* [Work to complete]: The entries below should be transcribed in their entirety, exactly as written.

START Recorded information

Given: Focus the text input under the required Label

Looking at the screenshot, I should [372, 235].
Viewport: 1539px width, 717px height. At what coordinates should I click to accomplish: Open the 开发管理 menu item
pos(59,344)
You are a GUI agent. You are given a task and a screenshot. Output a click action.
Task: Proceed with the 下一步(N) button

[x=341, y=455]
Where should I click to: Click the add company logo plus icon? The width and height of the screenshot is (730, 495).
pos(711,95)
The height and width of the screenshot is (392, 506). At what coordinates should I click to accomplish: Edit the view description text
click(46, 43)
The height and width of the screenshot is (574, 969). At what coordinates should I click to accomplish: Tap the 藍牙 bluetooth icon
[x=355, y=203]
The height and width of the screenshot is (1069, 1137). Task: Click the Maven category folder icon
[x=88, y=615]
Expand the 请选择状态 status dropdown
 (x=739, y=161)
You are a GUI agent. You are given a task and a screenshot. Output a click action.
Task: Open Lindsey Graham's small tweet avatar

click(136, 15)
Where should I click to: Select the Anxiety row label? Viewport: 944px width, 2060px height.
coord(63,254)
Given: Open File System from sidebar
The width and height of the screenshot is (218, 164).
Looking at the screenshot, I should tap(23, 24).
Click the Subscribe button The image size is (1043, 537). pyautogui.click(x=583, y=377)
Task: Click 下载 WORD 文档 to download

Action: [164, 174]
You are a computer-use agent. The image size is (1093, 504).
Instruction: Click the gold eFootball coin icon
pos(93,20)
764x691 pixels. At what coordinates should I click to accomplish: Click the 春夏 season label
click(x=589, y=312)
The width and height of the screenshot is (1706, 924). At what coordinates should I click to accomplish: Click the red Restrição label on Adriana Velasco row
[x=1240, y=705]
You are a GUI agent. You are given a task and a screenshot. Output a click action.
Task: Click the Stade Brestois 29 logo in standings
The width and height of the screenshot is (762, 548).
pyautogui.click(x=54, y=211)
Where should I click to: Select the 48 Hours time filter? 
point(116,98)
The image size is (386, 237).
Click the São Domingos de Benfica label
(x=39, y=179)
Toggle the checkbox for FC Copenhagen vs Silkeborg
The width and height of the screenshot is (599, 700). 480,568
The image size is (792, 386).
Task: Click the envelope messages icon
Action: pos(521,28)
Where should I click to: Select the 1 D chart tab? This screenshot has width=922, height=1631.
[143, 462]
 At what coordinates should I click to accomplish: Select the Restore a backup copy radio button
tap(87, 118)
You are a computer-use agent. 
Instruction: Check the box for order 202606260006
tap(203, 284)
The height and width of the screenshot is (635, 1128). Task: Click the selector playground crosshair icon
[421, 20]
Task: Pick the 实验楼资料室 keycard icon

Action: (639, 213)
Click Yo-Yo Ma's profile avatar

END Recorded information

* [Response]:
Given: Focus the text input under the required Label

Looking at the screenshot, I should [372, 235].
Viewport: 1539px width, 717px height. At what coordinates should I click to accomplish: Open the 开发管理 menu item
pos(59,344)
You are a GUI agent. You are given a task and a screenshot. Output a click action.
Task: Proceed with the 下一步(N) button

[x=341, y=455]
Where should I click to: Click the add company logo plus icon? The width and height of the screenshot is (730, 495).
pos(711,95)
The height and width of the screenshot is (392, 506). At what coordinates should I click to accomplish: Edit the view description text
click(46, 43)
The height and width of the screenshot is (574, 969). At what coordinates should I click to accomplish: Tap the 藍牙 bluetooth icon
[x=355, y=203]
The height and width of the screenshot is (1069, 1137). Task: Click the Maven category folder icon
[x=88, y=615]
Expand the 请选择状态 status dropdown
 (x=739, y=161)
You are a GUI agent. You are given a task and a screenshot. Output a click action.
Task: Open Lindsey Graham's small tweet avatar

click(136, 15)
Where should I click to: Select the Anxiety row label? Viewport: 944px width, 2060px height.
coord(63,254)
Given: Open File System from sidebar
The width and height of the screenshot is (218, 164).
Looking at the screenshot, I should tap(23, 24).
Click the Subscribe button The image size is (1043, 537). pyautogui.click(x=583, y=377)
Task: Click 下载 WORD 文档 to download

Action: [164, 174]
You are a computer-use agent. The image size is (1093, 504).
Instruction: Click the gold eFootball coin icon
pos(93,20)
764x691 pixels. At what coordinates should I click to accomplish: Click the 春夏 season label
click(x=589, y=312)
The width and height of the screenshot is (1706, 924). At what coordinates should I click to accomplish: Click the red Restrição label on Adriana Velasco row
[x=1240, y=705]
You are a GUI agent. You are given a task and a screenshot. Output a click action.
Task: Click the Stade Brestois 29 logo in standings
The width and height of the screenshot is (762, 548).
pyautogui.click(x=54, y=211)
Where should I click to: Select the 48 Hours time filter? 
point(116,98)
The image size is (386, 237).
Click the São Domingos de Benfica label
(x=39, y=179)
Toggle the checkbox for FC Copenhagen vs Silkeborg
The width and height of the screenshot is (599, 700). 480,568
The image size is (792, 386).
Task: Click the envelope messages icon
Action: pos(521,28)
Where should I click to: Select the 1 D chart tab? This screenshot has width=922, height=1631.
[143, 462]
 At what coordinates should I click to accomplish: Select the Restore a backup copy radio button
tap(87, 118)
You are a computer-use agent. 
Instruction: Check the box for order 202606260006
tap(203, 284)
The height and width of the screenshot is (635, 1128). Task: Click the selector playground crosshair icon
[421, 20]
Task: Pick the 实验楼资料室 keycard icon

Action: (639, 213)
Click Yo-Yo Ma's profile avatar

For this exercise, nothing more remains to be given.